В тот вечер Брюно удалось быстренько смыться: воспользовавшись тем, что придурковатый верзила вместе со всеми прочими затеял импровизированные африканские танцы, он пустился вверх по склону в направлении ресторанчика где обычно обедала вся компания. Место рядом с экс-феминисткой было свободно; напротив сидела одна из ее единомышленниц-символисток. Он едва успел приступить к своему рагу, когда в дальнем конце прохода между сдвинутыми вплотную столами возник Пьер Луи; при виде свободного стула напротив Брюно его физиономия радостно просияла. Он начал разглагольствовать еще прежде, чем Брюно вполне осознал его присутствие; сказать по правде, бубнил он что-то терпимое, так что его соседки по столу прямо-таки раскудахтались от восторга. Тут тебе и реинкарнация Озириса, и египетские марионетки… на Брюно они не обращали абсолютно никакого внимания. В какой-то момент до него дошло, что этот шут гороховый спрашивает о его профессиональных занятиях. «О, ничего особенного…» – обронил Брюно туманно; он был готов разговаривать о чем угодно, только не о государственной системе образования. Ужин начал действовать ему на нервы; он встал, чтобы пойти выкурить сигарету. К несчастью, в то же мгновение обе символистки, мощно вильнув бедрами, поднялись из-за стола, не взглянув на собеседников; вероятно, именно это и спровоцировало инцидент.

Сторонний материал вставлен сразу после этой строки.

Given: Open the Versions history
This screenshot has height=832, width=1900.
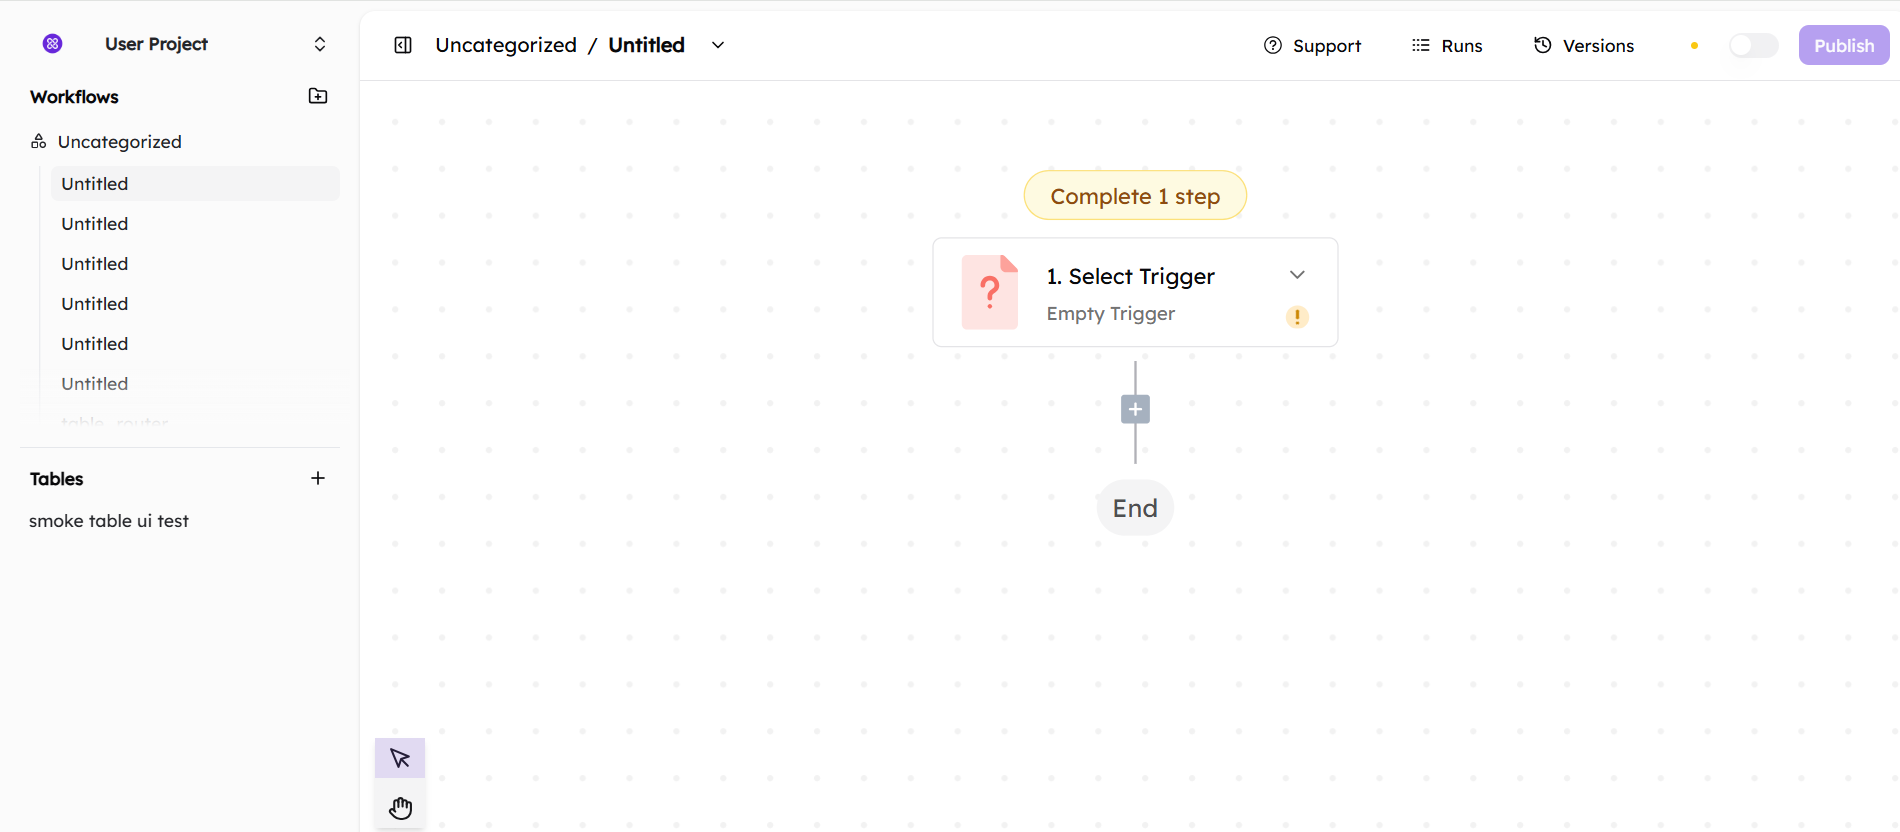Looking at the screenshot, I should [1584, 45].
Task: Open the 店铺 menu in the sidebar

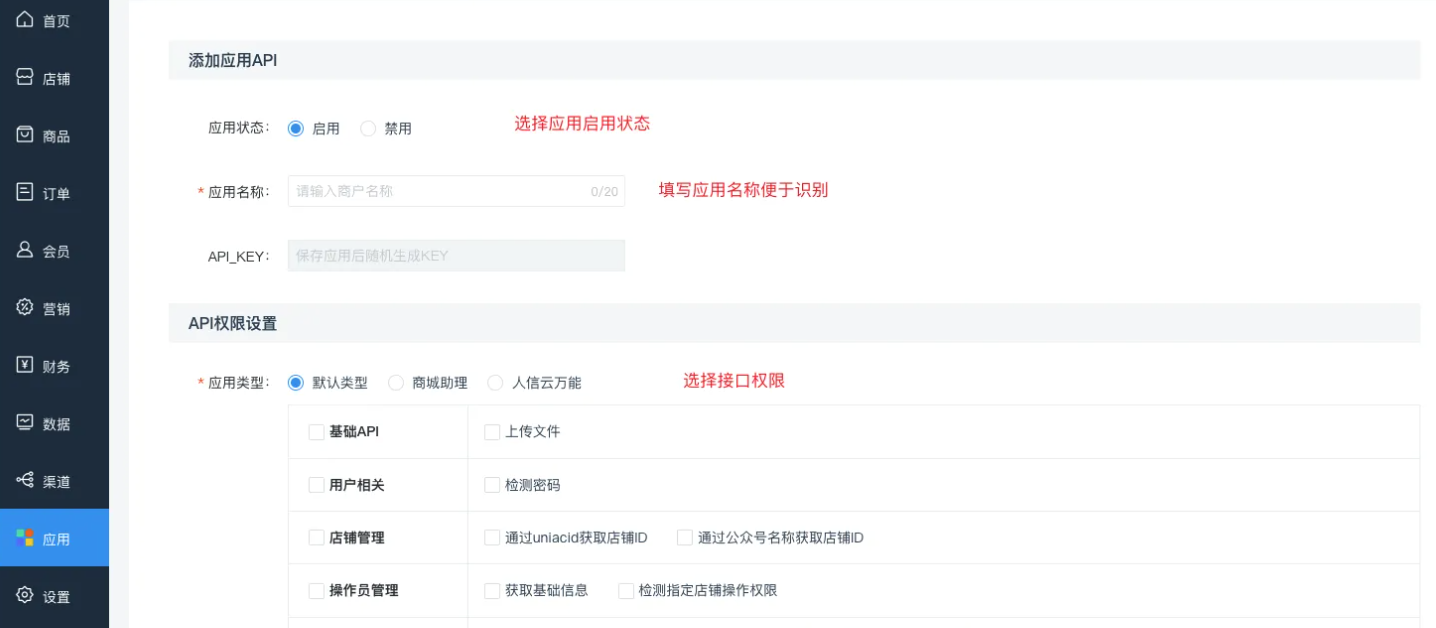Action: (24, 77)

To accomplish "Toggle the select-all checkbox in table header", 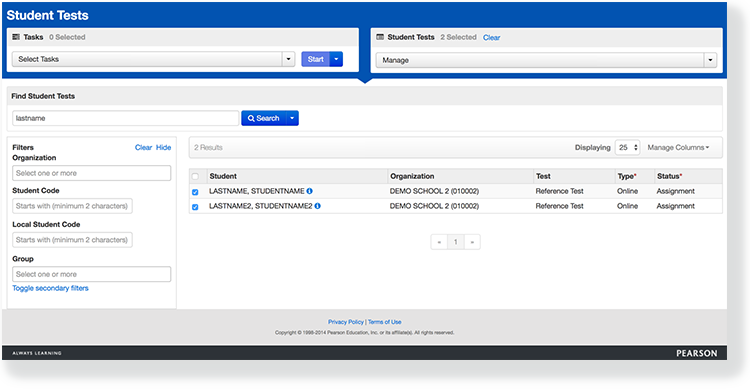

Брюно был метрах в десяти от стола, когда услышал громкое сопение или скорее хрип, странный, поистине нечеловеческий звук. Он оглянулся: лицо Пьера-Луи было ярко-красным, кулаки сжаты. Одним прыжком, без разбега – ноги вместе – он вскочил на стол. С удушьем он совладал: хрип больше не вырывался из его груди. Теперь он топтался по столу, что есть силы колотя себя кулаками по голове; тарелки и стаканы плясали вокруг него; он расшвыривал их ногами выкрикивая: «Вы не смеете! Вы не можете так со мной обходиться!..» Чтобы справиться с ним, понадобилось пять человек. В тот же вечер его отправили в психиатрическую клинику, в Ангулем.
Около трех ночи Брюно внезапно проснулся, вышел из палатки: его прошиб пот. Кемпинг мирно дремал; было полнолуние; слышались монотонные песнопения лягушек. Он решил подождать завтрака на берегу пруда. Перед самым рассветом слегка продрог. Утренние занятия начинались часов в десять. В четверть одиннадцатого он направился к пирамиде. Поколебался перед дверью, где шел сеанс писания, но раздумал и спустился этажом ниже. Секунд двадцать разбирал программку занятий акварелью, затем поднялся на несколько ступеней вверх. Лестница состояла из прямых маршей с врезанными в них на середине пролета короткими изогнутыми сегментами со ступенями трапециевидной формы; на стыках прямой и изогнутой частей располагалась ступень, превышавшая по ширине все остальные. Именно на нее он и сел. Прислонился спиной к стене. Ему было хорошо.
Редкие минуты счастья, выпадавшие Брюно в лицейские годы, он именно так и проводил: после начала занятий усаживался на ступеньку лестницы между этажами, спокойно прислонялся к стене на равном расстоянии между двумя площадками и ждал, то прикрывая, то широко распахивая глаза. Конечно, кто-нибудь мог появиться; тогда ему придется встать, забрать свой ранец и быстрым шагом направиться в класс, где уже идет урок. Но зачастую никто не появлялся, все было так мирно. И мало-помалу, тихонько, словно украдкой, легкими короткими шажками по ступеням, выложенным серой плиткой (он тогда еще ни истории не знал, ни в физике не разбирался), его душа начинала возноситься к истинной радости.